今年2月に発売されたセルトリオンの「レッキロナ」以降、韓国製の新型コロナウイルス感染症(新型肺炎)治療薬の脈が6カ月間途切れている。エンジケム生命科学が天然物由来の物質で臨床第2相に挑戦したが、効能の証明に成功することができなかった。

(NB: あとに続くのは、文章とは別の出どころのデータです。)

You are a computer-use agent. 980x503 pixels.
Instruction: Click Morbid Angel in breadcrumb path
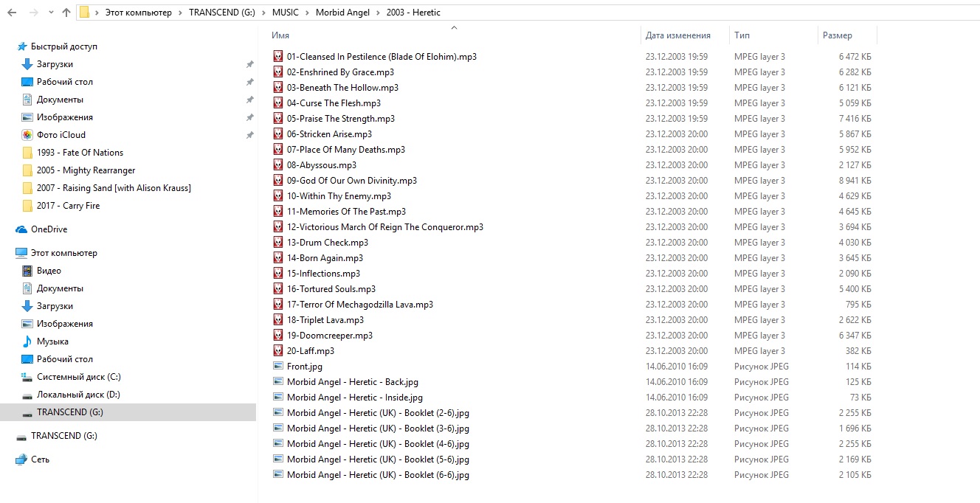pyautogui.click(x=345, y=13)
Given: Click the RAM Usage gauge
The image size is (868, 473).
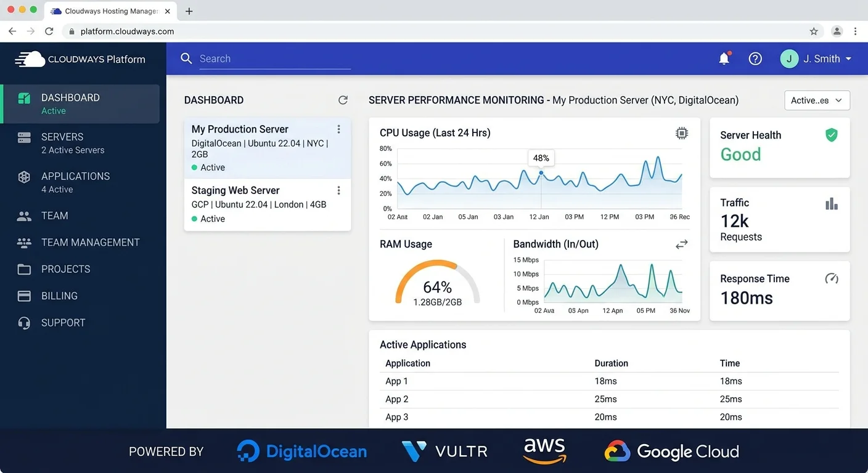Looking at the screenshot, I should (437, 283).
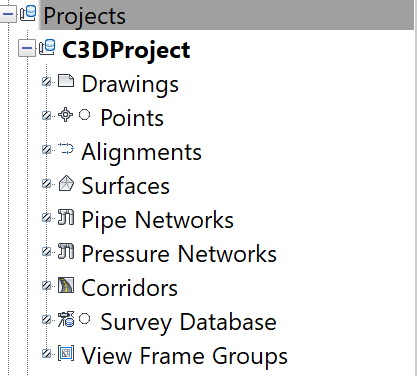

エンジケム生命科学は27日、「新型コロナによる肺炎患者を対象とした『EC-18』の臨床第2相試験で1次評価指標の統計的有意性を確認できなかった」と公表した。EC-18とは、鹿茸から抽出した成分を化学的に合成して作られた物質だ。好中球減少症などの治療薬として開発中だ。同社は昨年5月、国内の臨床第2相試験計画の承認を受け、コロナ患者63人を対象に臨床試験を行った。

臨床試験の結果は、主な評価基準の1次評価指標と補助の役割をする2次評価指標を基準に評価する。エンジケム生命科学は、軽症の肺炎が14日以内に重症に発展したり、急性呼吸窮迫症候群(ARDS)に移行する確率を1次指標として用いた。この指標では、プラセボ(偽薬)投与群に比べ有意な差が見られなかったというのがエンジケム生命科学の説明だ。

エンジケム生命科学は、試験方式や手順などを見直し、臨床第3相に進むかどうかを決定する計画だ。2次指標で統計的な有意性を確認したと判断したためだ。同社の関係者は、「炎症を起こす物質のインターロイキン8、インターロイキン6の投薬初日と投薬14日目を比較したところ、明らかに減少しているのが確認された」とし「重症に悪化した患者の割合を示す早期警告スコア(NEWS)も試験8日目からプラセボ投与群に比べて減少効果がみられた」と説明した。

1次指標で薬効証明に失敗しても2次指標で統計的に有意な結果が出れば、臨床実験第3相を行うことが可能だ。新風(シンプン)製薬の事例がそうだ。この会社はこの日、1次指標を変えて申請した第3相試験計画について、食品医薬品安全処から承認を受けた。臨床第2相で明確な違いが出なかった陰性変換率ではなく、入院率と死亡率を新たな1次指標とすることにした。統計的有意性を確保するために、臨床参加者も113人から1420人と12倍以上に増やした。新風製薬はマラリア治療薬の「ピラマックス」を薬物再創出の方法で新型コロナの治療薬として開発している。薬物再創出とは、既存に発売された薬の用途を変えて新たに発売することだ。

薬物再創出方式を用いている他の国内企業も臨床第2相の1次指標証明に困難をきたしている。プグァン薬品は、1次指標を陰性変換率からウイルス減少量に修正し、2度目の臨床第2相を行っている。来月、中間結果を導出するのが目標だ。5月に公開した1度目の臨床第2相の結果では、1次指標とした陰性変換率で大きな違いを確認できなかった。1次指標(症状改善時間)でプラセボ投与群と試験群が11日と同一の結果になった鍾根堂(チョングンダン)は、臨床実験第3相の患者を募集中だ。大熊(テウン)製薬は、今年7-9月期に臨床実験第2相全体の結果を確保した後、条件付き許可及び第3相申請をするかどうか決定する予定だ。